Julio Grondona, who was implicated in the recent Fifa corruption scandal, is alleged to have arranged to bring Argentina to the Aviva to appease the FAI following the Thierry Henry's handball debacle. The paper claims the friendly was in jeopardy as Barcelona were playing a pre-season tour in Asia at the time and wanted an insurance policy in case Messi got injured.
It alleges that Grondona was unable to get an insurance payment, but tried to guarantee Messi’s safety by giving the Irish players €10,000 each to not injure the Barcelona superstar.
The FAI has issued a statement on Wednesday rejecting the newspaper's claims.
They said: “The Football Association of Ireland completely refutes the allegations made about the Republic of Ireland v Argentina friendly match in La Nacion as baseless.
“The match in question was organized by Kentaro and announced by press release prior to the World Cup play offs in 2009.
“We are consulting our legal advisers in relation to the article, and will be taking further steps.”
Kevin Kilbane, who played in the game, later insisted he did not receive any payment or instruction to stay away from Messi.
Kilbane told TV3: “I am totally unaware of it.

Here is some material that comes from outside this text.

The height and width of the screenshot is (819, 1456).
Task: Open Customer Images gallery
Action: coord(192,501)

There was no suggestion around the game that we were to stay clear of Lionel Messi, and of course none of the players received any money as payment regarding this.
“It’s total news to me and I’m sure it will be news to a lot of the other lads as well. It’s quite poor. There have been a lot of allegations over the last month or so aimed at us. Mud sticks, I suppose, and it’s not nice when these sort of allegations are being thrown against the players.

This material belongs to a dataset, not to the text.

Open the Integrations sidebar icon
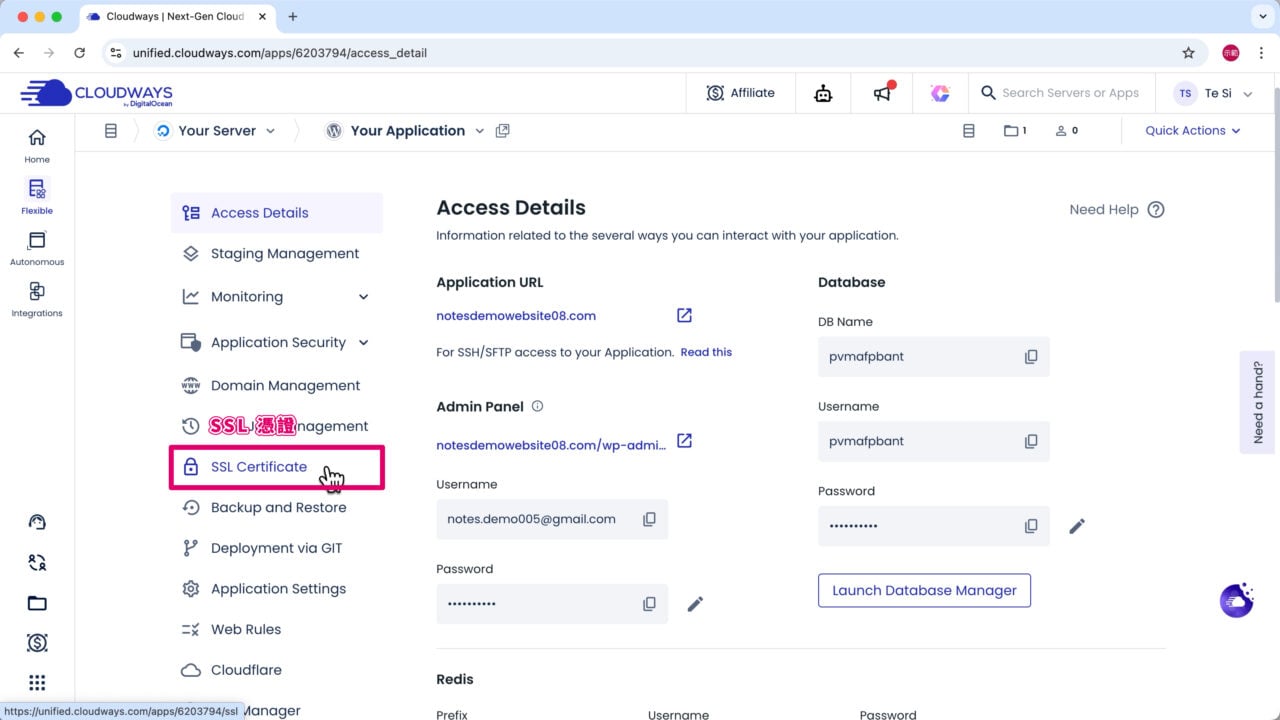pos(37,298)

“It’s basically questioning us as professionals, it’s questioning us as people as well. But again, none of the players – I certainly didn’t take any money regarding this, and there’s nothing else really that I can add to it.”
Indeed, Kilbane admitted the claims had taken some of the gloss off what was a big occasion for Irish football.
He added: “To us, it was a big occasion because it was the opening of the Aviva. We lost the game – I think it was Di Maria who scored the goal, as it turned out – and it was a great occasion to be part of, the first ever game at the Aviva.
“It seems to me they have looked at what’s happened over the last month, they have looked at the allegations that have been made against us and they have come up with a theory. Again, I totally refute it, totally deny it” insisted Kilbane.